■ Exercise ■
Copy out the listing below word for word, starting at the line that contains "Click the undo arrow icon" and going down through the line that contains "click(x=24, y=481)", with both of those lines included. Leave the pictures out.

■ Material for the task ■
* START *

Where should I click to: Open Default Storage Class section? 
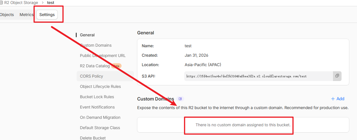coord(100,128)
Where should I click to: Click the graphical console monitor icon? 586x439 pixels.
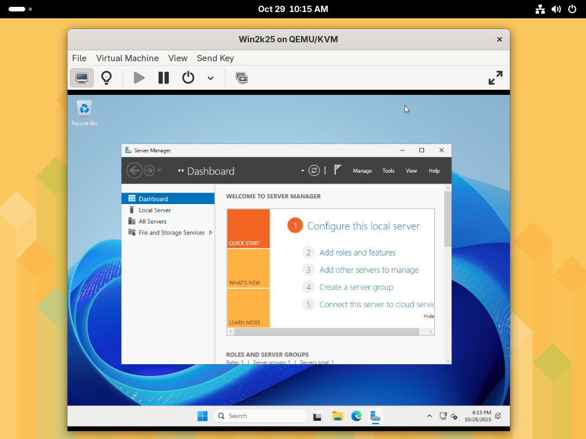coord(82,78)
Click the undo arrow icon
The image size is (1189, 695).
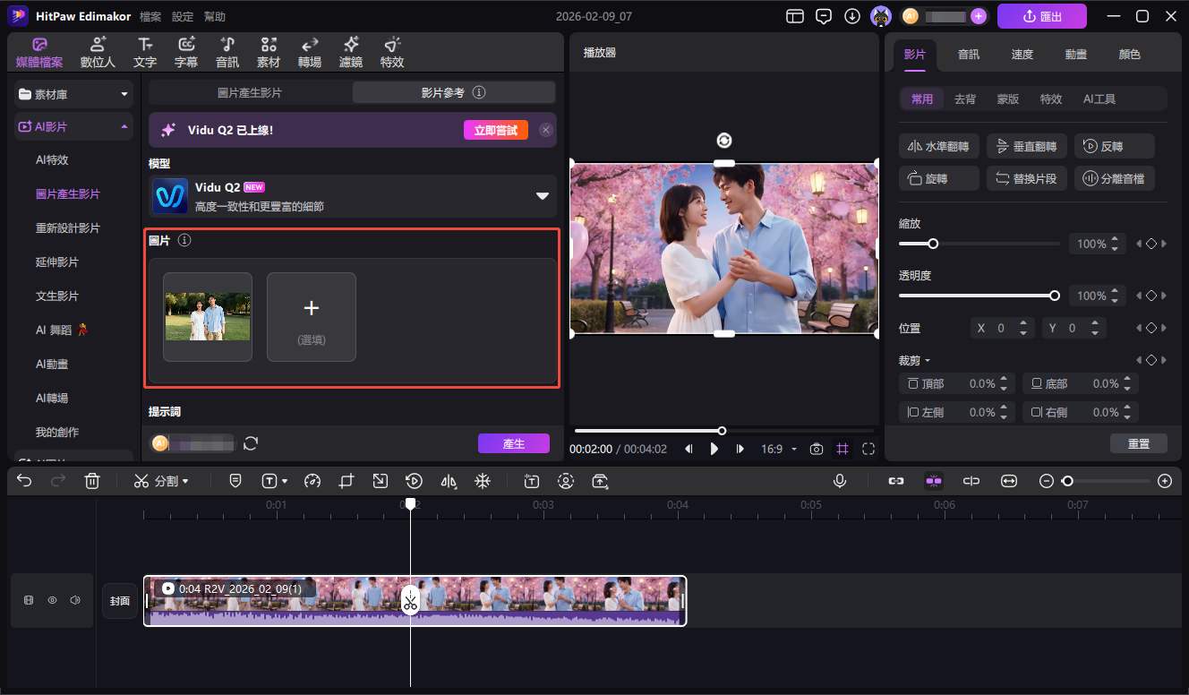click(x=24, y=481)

* END *
* START *

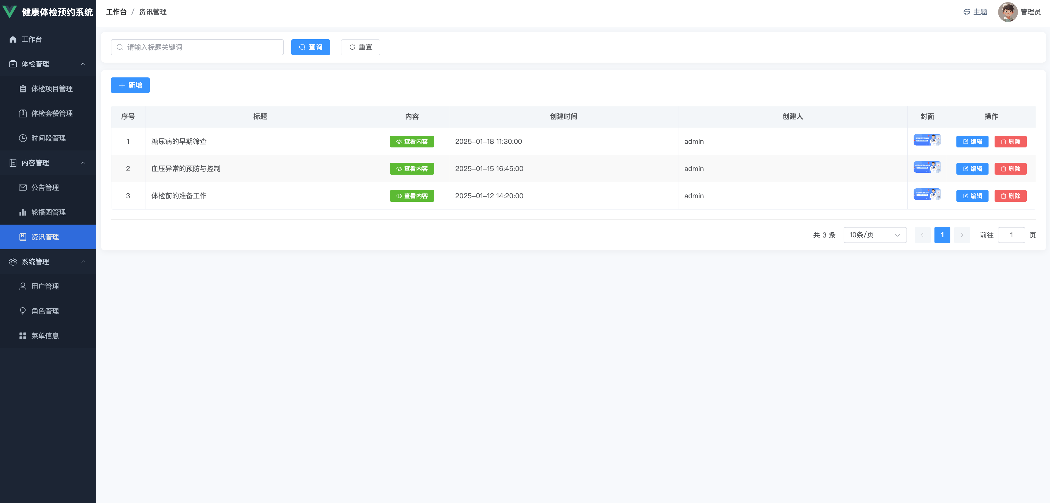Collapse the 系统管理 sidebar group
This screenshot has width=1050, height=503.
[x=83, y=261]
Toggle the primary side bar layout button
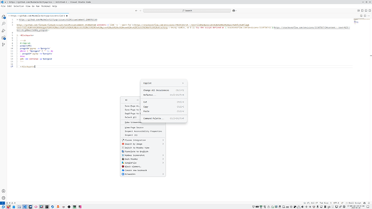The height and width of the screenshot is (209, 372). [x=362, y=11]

* END *
* START *

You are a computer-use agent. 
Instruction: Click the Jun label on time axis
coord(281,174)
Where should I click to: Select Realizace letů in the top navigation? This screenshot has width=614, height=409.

* END *

■ Final result ■
Click the undo arrow icon
The image size is (1189, 695).
click(x=24, y=481)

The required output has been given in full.